▶ [What to do]:
Make an exact copy of all the entries below, with the pictures left out.

Start of Given entries

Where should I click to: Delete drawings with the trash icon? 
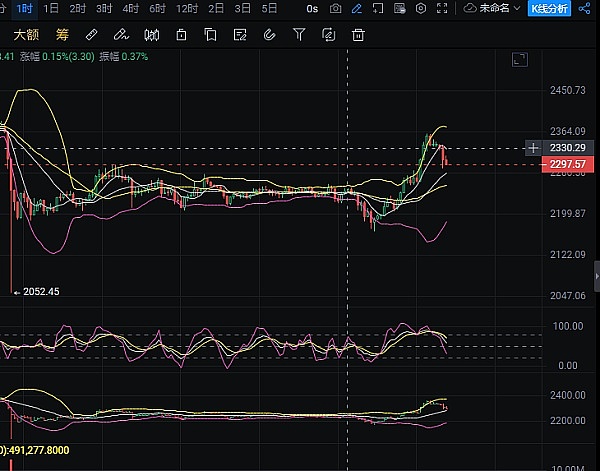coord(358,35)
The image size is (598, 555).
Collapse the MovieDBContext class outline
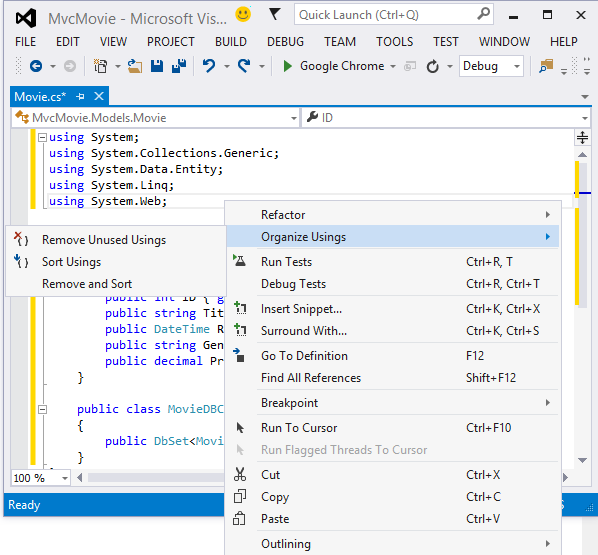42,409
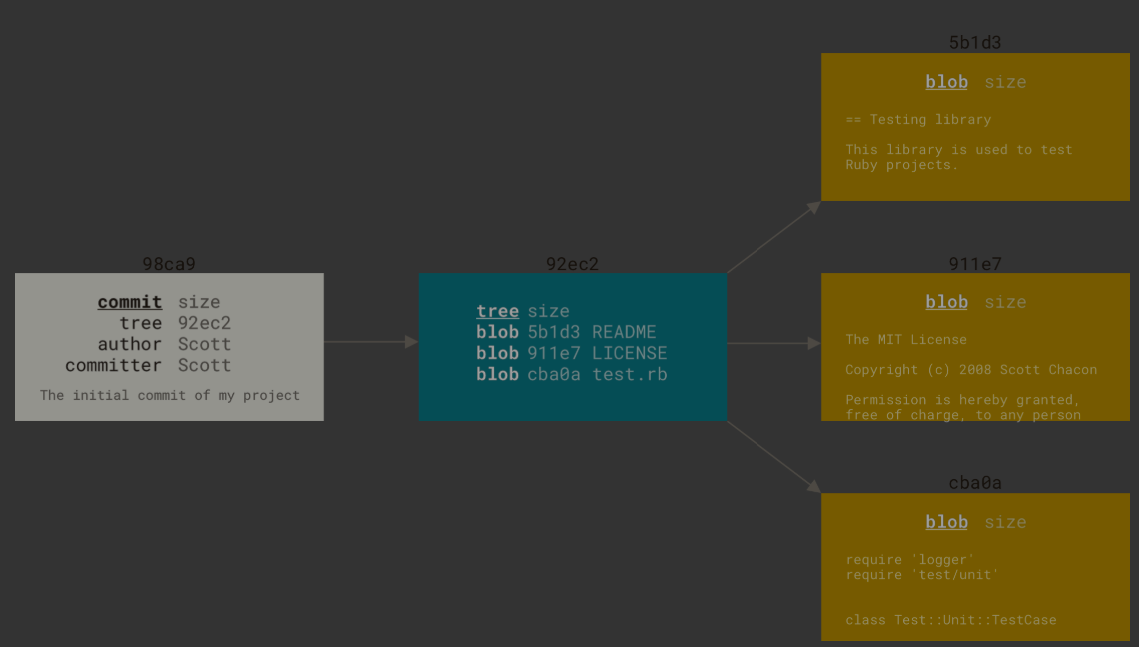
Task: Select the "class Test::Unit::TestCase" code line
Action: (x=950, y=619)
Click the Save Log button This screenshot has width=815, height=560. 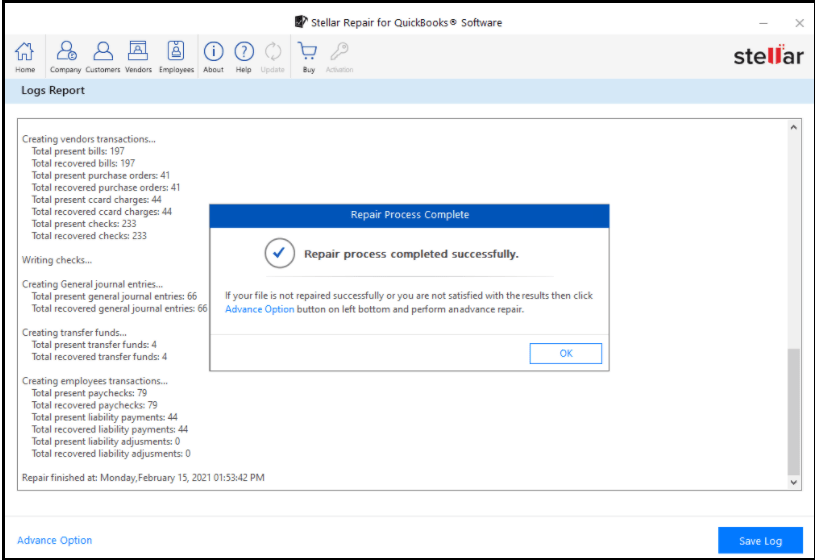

End of Given entries

▶ [Reply to the task]:
Where should I click to: Delete drawings with the trash icon? 
coord(358,35)
The image size is (598, 555).
Collapse the MovieDBContext class outline
42,409
Task: Select the "class Test::Unit::TestCase" code line
Action: (x=950, y=619)
Click the Save Log button This screenshot has width=815, height=560. 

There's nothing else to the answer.